===== Provided material =====

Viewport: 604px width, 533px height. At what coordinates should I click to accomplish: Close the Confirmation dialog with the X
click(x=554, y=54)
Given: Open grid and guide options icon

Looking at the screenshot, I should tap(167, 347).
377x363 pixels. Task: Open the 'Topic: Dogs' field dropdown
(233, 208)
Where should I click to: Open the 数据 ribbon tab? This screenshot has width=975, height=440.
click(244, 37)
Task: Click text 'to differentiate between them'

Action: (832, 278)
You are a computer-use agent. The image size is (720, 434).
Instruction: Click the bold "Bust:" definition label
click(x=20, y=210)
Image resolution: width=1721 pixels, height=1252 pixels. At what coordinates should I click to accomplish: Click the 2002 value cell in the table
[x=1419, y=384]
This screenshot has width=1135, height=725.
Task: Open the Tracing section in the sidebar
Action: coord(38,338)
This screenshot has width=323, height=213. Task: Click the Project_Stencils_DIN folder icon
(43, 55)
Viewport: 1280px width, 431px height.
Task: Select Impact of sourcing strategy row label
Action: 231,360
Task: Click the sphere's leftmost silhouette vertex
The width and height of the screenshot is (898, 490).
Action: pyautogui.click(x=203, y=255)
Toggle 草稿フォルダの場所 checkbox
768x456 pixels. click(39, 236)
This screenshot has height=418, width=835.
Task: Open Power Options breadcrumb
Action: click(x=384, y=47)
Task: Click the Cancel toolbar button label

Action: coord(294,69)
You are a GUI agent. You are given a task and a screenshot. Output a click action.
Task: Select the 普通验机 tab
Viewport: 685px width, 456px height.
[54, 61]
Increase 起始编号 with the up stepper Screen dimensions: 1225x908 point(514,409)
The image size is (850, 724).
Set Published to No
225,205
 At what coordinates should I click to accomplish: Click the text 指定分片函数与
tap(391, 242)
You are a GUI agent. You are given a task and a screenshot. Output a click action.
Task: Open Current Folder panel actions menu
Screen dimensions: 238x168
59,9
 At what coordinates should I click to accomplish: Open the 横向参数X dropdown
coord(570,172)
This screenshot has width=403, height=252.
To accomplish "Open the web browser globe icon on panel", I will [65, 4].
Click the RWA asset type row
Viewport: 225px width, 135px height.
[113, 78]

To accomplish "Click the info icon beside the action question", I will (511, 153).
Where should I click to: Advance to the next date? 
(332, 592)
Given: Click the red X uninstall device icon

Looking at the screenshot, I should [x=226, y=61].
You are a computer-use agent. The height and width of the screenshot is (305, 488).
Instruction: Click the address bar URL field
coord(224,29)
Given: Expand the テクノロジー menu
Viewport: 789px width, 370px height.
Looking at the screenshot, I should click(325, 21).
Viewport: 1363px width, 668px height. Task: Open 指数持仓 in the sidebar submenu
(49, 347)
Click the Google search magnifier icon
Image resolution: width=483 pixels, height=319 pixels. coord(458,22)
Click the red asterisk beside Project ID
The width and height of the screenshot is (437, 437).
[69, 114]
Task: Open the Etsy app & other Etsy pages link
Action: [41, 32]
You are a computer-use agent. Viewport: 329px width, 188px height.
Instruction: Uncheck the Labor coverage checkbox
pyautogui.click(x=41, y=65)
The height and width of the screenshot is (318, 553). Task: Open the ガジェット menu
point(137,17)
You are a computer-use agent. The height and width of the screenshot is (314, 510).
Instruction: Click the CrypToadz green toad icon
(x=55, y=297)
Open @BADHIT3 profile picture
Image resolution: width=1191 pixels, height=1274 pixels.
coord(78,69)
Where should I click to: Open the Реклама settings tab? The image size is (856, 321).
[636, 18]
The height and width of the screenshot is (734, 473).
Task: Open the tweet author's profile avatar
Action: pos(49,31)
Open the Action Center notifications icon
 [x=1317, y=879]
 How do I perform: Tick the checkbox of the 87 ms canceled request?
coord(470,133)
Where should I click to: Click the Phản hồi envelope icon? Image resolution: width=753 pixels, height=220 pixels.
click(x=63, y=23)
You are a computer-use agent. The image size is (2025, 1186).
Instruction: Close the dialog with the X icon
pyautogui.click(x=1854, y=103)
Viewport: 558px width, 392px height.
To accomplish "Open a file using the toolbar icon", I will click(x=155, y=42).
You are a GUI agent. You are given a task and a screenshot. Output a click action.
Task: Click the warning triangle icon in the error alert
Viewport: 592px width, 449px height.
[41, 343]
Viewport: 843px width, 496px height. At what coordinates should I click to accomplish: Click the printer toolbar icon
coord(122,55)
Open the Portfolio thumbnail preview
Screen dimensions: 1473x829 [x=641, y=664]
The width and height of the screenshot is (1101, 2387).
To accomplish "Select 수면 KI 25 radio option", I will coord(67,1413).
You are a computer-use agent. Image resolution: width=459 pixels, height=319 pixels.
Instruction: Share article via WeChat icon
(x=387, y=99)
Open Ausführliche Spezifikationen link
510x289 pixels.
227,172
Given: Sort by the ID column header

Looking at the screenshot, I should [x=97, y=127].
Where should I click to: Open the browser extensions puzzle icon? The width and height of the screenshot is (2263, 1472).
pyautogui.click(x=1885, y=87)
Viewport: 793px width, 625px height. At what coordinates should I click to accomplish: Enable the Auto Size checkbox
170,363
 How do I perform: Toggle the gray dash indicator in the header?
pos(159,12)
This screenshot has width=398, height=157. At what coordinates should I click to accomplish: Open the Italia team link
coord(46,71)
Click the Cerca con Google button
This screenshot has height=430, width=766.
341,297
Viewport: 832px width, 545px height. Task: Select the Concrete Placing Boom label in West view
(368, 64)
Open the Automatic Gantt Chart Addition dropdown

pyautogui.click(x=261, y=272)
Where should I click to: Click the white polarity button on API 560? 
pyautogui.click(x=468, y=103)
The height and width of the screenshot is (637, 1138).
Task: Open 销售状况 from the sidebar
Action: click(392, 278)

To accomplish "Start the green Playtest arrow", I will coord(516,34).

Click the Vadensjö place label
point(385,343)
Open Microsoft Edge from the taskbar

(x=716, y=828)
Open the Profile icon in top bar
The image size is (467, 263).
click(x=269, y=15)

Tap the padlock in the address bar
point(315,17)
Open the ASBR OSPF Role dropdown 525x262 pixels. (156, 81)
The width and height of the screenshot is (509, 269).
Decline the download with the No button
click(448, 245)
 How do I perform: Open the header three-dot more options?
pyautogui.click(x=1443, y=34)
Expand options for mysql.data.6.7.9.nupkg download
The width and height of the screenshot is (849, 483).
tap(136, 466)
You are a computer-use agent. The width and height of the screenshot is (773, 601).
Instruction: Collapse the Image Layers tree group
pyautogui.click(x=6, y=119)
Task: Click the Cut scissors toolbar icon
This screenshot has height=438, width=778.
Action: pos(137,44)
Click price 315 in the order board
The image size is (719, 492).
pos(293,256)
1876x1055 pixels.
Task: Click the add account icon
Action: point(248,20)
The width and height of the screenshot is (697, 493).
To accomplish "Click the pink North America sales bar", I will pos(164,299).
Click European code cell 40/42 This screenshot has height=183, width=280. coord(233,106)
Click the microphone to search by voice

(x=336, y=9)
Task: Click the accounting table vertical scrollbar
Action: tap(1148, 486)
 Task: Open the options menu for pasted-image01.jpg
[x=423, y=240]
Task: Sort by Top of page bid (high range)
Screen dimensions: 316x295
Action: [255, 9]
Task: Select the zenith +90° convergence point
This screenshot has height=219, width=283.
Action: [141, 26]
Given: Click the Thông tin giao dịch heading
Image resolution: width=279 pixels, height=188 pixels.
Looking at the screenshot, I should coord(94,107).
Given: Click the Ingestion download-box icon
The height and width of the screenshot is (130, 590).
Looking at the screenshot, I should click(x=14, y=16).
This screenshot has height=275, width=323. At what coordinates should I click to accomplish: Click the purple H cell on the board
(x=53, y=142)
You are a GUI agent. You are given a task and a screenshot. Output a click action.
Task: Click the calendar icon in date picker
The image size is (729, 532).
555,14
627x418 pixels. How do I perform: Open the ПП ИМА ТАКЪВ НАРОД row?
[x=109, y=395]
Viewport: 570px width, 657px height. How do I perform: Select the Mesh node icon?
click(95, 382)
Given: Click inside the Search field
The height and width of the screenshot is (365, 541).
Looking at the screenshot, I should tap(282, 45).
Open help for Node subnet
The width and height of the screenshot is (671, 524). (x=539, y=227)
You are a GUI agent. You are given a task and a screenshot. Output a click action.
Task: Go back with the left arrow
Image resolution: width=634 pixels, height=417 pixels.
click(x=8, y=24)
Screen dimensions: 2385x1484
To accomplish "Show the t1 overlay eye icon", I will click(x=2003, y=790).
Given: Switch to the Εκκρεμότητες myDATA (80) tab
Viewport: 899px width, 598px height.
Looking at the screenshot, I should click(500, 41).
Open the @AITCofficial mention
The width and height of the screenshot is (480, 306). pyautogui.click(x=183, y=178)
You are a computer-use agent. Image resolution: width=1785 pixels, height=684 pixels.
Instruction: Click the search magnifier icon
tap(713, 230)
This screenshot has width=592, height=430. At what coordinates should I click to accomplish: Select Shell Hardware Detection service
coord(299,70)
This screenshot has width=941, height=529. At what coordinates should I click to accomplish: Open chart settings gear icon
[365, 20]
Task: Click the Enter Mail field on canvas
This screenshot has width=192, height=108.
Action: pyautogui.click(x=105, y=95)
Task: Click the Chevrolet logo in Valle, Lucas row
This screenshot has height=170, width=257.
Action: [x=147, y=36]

=====

◆ **Task requirements**: Could you rewrite the data from its first line through the line containing "Looking at the screenshot, I should tap(167, 347).", replacing "Confirmation dialog" with "Warning dialog" and leaving everything else as it is?

◆ **Task response**:
Viewport: 604px width, 533px height. At what coordinates should I click to accomplish: Close the Warning dialog with the X
click(x=554, y=54)
Given: Open grid and guide options icon

Looking at the screenshot, I should tap(167, 347).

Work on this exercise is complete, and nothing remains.